Aim A:
Answer these from the rent-versus-buy text, one per line:
(i) What monthly rent was listed for the comparable apartment found on craigslist?
(ii) What loan term and interest rate are assumed for the condo buyer's mortgage?
(iii) What annual rate does the renter's CD earn on the $100,000?
Aim B:
Pick up the San Francisco rent-versus-buy essay after its last sentence and keep writing it.

--- start Excerpted text ---

I’m about to become very unpopular by making a case for renting versus buying a house. The American dream is to own your home–your slice of the pie, and a popular way to become rich.

I’m saying that in San Francisco, in 2007, you can rent and not be throwing your money away. To understand how this can be true you need to compare apples to apples. Most arguments for buying a home in the bay area hinge on moving to a cheaper neighborhood, getting a fixer-upper, or paying twice your old rent. I don’t consider these fair comparisons.

To level the playing field I’ll look at the same apartment, same condition, in the same neighborhood, paying the same amount of money, and then look at selling out of your home in five years and see who ends up ahead, the renter or the owner?

If you bought an SF condo for $700,000 today, and sold for $900,000 in five years most would say you did pretty well… lived rent-free and earned a profit while the renter threw their money away. But I say the guy who rented that same condo for five years came out ahead! Impossible? Here’s how I figured it:

I found two comparable apartments on craigslist, one rented for $1,650, the other sold for $710,000. Both were 800 square foot one bedroom apartments, on a high floor with a city view, in an older restored building in good shape on the same street, seven blocks apart in essentially the same neighborhood. Both were good deals priced below average.

For the condo buyer I considered a $100,000 down payment, with 30-year 7% loan for a $4060 mortgage. HOA was given as $504/month, $10,650 property tax (1.5%), $13,000 closing costs and I’ll assume $3,000 annual maintenance costs. This brings the homeowner’s total annual costs up to $68,000 and if he qualifies for a maximum tax savings of $15,000 then his net annual cost is $53,000.

To make a fair comparison look at the renter spending the same amount for an equivalent apartment. The $100,000 down payment goes into a CD earning 5% or $5,000 annually bringing the total annual rent outlay down to $14,800. Now here’s the key ingredient, to normalize the two cases the renter should also pay $53,000/year. That’s $14,800 rent and the rest ($38,500) into some guaranteed cash investment.

--- end Excerpted text ---
--- start Information provided ---

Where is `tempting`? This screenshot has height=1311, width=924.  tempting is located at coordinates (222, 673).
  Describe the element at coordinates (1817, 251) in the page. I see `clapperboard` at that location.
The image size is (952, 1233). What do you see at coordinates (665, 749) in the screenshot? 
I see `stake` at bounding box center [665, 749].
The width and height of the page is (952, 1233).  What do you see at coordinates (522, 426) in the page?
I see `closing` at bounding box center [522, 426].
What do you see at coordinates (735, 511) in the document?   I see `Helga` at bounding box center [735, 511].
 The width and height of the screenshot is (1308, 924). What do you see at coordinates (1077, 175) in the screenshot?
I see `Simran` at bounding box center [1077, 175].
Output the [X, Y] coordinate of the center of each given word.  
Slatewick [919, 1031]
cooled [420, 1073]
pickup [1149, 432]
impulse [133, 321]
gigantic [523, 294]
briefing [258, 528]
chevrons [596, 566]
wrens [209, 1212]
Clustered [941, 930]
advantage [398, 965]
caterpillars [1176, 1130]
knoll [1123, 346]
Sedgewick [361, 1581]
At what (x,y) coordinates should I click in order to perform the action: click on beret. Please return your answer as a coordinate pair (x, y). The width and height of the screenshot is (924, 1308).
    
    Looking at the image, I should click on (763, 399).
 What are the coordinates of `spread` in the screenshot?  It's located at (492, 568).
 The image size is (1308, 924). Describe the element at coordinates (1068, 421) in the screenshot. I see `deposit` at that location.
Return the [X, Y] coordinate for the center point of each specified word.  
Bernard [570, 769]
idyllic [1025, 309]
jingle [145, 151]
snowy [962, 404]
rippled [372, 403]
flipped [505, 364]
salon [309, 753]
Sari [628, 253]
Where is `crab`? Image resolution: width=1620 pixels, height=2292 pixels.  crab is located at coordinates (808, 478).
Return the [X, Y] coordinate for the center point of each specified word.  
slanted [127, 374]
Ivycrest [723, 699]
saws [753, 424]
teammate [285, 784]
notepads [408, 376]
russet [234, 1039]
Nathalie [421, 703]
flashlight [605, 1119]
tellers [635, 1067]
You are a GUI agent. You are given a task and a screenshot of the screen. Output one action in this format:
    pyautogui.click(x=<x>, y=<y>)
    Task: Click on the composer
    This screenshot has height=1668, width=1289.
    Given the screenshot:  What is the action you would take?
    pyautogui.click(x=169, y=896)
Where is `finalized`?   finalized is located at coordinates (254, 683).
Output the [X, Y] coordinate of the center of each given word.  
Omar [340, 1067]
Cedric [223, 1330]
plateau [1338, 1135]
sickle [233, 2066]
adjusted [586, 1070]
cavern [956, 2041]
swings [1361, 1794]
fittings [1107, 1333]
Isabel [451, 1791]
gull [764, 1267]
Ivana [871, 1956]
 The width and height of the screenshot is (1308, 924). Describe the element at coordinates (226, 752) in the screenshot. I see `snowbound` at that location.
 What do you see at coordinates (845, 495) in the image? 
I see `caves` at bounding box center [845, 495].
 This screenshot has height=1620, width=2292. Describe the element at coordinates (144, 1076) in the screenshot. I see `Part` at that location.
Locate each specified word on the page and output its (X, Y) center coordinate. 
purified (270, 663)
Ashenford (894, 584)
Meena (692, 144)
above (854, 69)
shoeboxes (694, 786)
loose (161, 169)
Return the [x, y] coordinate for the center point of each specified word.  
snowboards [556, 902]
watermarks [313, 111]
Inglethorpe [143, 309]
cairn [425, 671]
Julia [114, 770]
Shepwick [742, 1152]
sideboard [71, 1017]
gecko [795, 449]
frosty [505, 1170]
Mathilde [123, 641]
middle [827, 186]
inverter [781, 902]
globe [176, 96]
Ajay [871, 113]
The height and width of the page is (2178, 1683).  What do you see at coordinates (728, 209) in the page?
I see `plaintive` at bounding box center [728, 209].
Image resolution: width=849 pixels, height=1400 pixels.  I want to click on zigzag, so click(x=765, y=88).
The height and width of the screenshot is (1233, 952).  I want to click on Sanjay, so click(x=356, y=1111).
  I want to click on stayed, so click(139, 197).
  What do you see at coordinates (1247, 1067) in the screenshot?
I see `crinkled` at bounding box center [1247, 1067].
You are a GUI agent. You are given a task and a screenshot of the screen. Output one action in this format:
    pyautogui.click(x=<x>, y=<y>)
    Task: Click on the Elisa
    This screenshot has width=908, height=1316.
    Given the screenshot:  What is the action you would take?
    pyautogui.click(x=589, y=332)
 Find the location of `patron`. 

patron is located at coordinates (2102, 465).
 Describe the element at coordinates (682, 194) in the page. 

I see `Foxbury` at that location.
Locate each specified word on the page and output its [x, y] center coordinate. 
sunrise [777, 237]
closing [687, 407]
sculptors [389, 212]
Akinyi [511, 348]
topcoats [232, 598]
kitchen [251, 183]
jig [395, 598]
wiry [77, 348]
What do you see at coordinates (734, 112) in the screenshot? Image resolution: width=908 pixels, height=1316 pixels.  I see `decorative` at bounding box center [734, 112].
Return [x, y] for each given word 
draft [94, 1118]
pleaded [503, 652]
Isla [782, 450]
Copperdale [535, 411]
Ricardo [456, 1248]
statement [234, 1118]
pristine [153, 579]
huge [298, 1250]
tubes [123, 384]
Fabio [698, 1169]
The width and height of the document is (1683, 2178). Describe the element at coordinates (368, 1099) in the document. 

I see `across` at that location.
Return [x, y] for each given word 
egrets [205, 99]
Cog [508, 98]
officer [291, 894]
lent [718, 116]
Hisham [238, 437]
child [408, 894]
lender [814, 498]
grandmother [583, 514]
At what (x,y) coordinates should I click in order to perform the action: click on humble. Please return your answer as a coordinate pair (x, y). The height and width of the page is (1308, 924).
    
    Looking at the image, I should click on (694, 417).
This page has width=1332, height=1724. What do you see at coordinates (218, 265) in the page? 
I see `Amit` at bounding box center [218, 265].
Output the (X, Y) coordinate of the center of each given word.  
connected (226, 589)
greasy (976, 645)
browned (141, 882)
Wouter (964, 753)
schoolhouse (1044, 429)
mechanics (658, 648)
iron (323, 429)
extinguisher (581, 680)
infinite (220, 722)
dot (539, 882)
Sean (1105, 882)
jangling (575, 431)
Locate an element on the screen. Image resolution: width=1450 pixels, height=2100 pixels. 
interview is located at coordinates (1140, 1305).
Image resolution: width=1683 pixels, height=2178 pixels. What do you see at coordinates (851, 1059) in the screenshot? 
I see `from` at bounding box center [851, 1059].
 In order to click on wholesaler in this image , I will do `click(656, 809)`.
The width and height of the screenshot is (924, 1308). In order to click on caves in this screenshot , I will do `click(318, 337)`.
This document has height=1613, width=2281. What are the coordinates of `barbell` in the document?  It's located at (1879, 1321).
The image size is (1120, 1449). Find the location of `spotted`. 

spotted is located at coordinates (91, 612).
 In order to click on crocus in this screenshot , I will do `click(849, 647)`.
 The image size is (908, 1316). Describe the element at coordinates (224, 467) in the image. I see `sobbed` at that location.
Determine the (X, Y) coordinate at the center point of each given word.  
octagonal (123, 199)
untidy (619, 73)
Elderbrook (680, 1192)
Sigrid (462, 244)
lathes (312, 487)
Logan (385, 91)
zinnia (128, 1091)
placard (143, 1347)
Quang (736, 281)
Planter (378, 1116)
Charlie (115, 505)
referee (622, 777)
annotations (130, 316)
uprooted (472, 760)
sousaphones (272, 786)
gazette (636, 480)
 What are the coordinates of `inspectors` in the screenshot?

--- end Information provided ---

Exercise answer A:
(i) $1,650
(ii) A 30-year loan at 7%
(iii) 5%

Exercise answer B:
That’s one way owners build home equity so fast, the huge mortgage payment. The equivalent renter also builds equity totaling $224,000 in five years at 5%. His accumulated monthly outlay was $267,000 so after five years he posts a total net loss of $41,000.

Meanwhile, assume the owners sell their condo for $910,000 five years later. Looks like a cool $200,000 profit, but wait. First, pay off the $573,000 loan balance then subtract the $380,000 paid over five years and you end up with a net loss $43,000. The renter comes out $2000 ahead even with the huge tax bonus the buyer earned.

I make a lot of assumptions and these numbers will turn out different in real life. I may also have made a huge miscalculation so let me know. If you lose your job or business slows down then not only is the mortgage gonna be tough but you’ll need to come up with an extra $15,000 to cover that missing tax credit, the double whammy! The market could rise at 25% a year like it did a few years ago and then the owner could pocket $1.3M on their sale, more than many people make in a lifetime! The renter never has exposure to that kind of a gain. But that’s like talking up the stock market because Google gained 600% in 3 years. Owning makes total sense in places like Texas or Michigan where a small down payment gets your monthly costs below the rental value and after 30 years you get to keep it, plus the huge lifestyle benefits of owning over renting no matter where you live. But there’s also a lifestyle hit in sweating a $5,000 monthly payment in an earthquake zone where no one has earthquake insurance. The point is sometimes renting may not be as bad as it seems.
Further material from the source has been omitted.